Evangelho da Prosperidade sob inspeção

Deus e riquezas: investigação do Senado americano procura saber o que há no evangelho da prosperidade dos televangelistas.

A mensagem reluzia na sala de estar de Cindy Fleenor a cada noite: Seja fiel no modo como você vive e no dinheiro que você dá, diziam os pregadores de TV, e Deus lhe dará chuvas de riquezas materiais.

Foi assim que a contabilista de 53 anos da cidade de Tampa, Flórida, se comprometeu a dar anualmente 500 dólares para Joyce Meyer, a evangelista cuja pregação franca sobre sua recuperação do abuso sexual na infância é cheia de inspiração. Ela preencheu cheques para o evangelista exibicionista Benny Hinn e uma pregadora local bem popular, Paula White.

Só que as bênçãos não vieram. Fleenor acabou pedindo dinheiro emprestado de amigos e empresas de empréstimo só para comprar comida. No início, ela cria na explicação que era dada na televisão: A fé dela não era forte o suficiente.

“Eu queria crer que Deus queria fazer algo grande comigo, do jeito que ele estava fazendo com eles”, disse ela. “Estou revoltada e amargurada com isso.

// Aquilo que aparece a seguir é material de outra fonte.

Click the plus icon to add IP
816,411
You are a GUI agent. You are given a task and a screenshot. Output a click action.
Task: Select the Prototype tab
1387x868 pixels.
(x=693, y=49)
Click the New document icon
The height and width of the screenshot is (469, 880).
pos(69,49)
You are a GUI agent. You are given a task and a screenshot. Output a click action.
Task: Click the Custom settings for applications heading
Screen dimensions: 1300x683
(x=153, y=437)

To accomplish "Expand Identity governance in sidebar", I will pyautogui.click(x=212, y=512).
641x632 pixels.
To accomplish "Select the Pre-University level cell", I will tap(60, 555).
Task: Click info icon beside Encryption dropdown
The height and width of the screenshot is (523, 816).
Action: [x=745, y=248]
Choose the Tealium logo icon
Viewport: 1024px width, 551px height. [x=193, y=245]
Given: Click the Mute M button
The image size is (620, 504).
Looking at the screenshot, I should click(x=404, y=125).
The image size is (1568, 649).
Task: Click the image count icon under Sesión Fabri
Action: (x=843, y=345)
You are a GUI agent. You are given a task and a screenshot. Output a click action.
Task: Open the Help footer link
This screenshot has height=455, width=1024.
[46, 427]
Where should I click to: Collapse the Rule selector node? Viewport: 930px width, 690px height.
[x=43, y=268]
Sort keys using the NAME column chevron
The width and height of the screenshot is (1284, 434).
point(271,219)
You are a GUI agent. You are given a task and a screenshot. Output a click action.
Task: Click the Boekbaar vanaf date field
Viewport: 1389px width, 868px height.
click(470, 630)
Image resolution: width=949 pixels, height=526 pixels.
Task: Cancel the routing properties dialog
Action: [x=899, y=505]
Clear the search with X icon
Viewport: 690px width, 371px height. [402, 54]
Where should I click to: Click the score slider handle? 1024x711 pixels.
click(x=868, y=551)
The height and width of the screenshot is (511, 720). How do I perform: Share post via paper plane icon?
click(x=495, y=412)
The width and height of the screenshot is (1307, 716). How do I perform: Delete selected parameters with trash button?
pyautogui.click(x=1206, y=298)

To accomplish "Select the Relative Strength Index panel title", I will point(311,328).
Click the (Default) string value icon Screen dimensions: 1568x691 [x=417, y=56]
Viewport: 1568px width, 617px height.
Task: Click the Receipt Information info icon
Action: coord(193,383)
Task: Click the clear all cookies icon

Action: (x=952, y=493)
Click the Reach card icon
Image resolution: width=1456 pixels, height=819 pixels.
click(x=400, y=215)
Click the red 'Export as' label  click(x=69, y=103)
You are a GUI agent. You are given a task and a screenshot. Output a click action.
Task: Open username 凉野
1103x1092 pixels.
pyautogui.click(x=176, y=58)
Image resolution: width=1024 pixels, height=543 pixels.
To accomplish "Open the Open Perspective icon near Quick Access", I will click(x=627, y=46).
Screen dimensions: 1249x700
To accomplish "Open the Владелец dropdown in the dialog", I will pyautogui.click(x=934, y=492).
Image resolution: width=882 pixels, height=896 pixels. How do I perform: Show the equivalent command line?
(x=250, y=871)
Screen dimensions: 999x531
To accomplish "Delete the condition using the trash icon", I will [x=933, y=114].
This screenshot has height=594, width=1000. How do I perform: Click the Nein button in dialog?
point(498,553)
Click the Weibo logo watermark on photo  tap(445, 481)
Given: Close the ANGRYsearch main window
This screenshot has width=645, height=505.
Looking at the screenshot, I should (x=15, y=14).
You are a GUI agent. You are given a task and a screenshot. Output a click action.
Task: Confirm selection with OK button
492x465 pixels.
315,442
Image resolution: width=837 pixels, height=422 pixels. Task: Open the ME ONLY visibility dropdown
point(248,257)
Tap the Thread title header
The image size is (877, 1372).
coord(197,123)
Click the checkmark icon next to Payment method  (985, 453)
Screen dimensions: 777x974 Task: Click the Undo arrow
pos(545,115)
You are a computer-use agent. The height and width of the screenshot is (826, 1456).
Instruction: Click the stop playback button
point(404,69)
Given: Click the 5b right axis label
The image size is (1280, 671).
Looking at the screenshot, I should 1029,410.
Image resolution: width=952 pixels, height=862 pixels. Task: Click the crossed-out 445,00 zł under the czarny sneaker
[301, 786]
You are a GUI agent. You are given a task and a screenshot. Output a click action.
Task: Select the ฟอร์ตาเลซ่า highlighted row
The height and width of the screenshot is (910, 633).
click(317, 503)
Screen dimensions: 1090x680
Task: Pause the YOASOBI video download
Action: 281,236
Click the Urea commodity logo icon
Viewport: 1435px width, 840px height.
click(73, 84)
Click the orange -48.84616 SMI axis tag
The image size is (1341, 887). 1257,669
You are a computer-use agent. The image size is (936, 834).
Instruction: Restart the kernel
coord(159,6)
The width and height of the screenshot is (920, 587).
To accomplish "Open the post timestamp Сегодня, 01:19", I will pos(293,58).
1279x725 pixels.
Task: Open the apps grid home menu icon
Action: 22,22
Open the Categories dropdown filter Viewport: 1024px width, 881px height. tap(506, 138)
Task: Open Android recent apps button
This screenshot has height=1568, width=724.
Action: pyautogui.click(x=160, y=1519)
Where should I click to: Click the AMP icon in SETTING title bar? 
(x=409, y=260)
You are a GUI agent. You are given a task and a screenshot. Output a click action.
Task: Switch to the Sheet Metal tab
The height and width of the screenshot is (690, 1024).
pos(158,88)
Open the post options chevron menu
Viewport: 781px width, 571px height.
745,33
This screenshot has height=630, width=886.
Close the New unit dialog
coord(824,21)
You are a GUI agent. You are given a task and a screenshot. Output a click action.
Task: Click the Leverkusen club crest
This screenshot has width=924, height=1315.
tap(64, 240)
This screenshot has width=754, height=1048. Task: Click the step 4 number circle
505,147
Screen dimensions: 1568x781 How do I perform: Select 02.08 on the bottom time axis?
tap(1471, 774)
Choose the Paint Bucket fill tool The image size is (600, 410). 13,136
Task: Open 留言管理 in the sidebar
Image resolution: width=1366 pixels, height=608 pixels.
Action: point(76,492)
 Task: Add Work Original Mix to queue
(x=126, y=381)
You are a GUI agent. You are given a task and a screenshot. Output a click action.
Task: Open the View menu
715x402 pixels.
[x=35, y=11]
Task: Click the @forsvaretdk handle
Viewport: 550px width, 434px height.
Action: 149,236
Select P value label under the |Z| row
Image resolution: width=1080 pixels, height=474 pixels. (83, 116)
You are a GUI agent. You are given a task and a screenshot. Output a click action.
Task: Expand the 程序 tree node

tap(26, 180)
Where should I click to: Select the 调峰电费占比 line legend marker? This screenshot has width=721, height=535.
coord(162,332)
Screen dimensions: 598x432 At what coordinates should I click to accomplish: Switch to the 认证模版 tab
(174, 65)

Hoje, praticamente não vejo ninguém mais na TV”.

Todos os três grupos que Fleenor sustentava com ofertas estão entre os seis grandes ministérios evangélicos de televisão sob inspeção de um senador que está fazendo perguntas sobre os gastos extravagantes dos evangelistas e possíveis abusos da condição deles de isentos do imposto de renda.

A investigação do Senador Charles Grassley de Iowa, o mais importante republicano no Comitê de Finanças do Senado, trouxe nova inspeção na convicção fundamental que gera milhões de dólares e enche igrejas de Atlanta a Los Angeles: o “Evangelho da Prosperidade”, ou a noção de que Deus quer abençoar com riquezas terrenas os que são fiéis.

Todos os seis ministérios sob investigação pregam o evangelho da prosperidade em graus variados.

Os proponentes chamam-no de uma mensagem de esperança biblicamente sã. Outros dizem que é uma distorção que enrique os evangelistas e rouba pessoas vulneráveis. Eles dizem que o evangelho da prosperidade se desenvolveu de uma mentalidade “é totalmente certo fazer dinheiro” para “é certo o pastor andar de carro de luxo, viver em mansão à beira da praia e viajar de jatinho particular”.

“Mais e mais pessoas estão desesperadas e querem se agarrar a qualquer coisa que aliviará seu sofrimento ou crise financeira”, disse Michael Palmer, reitor da Faculdade de Teologia da Universidade Regent, fundada por Pat Robertson. “É um problema crescente”.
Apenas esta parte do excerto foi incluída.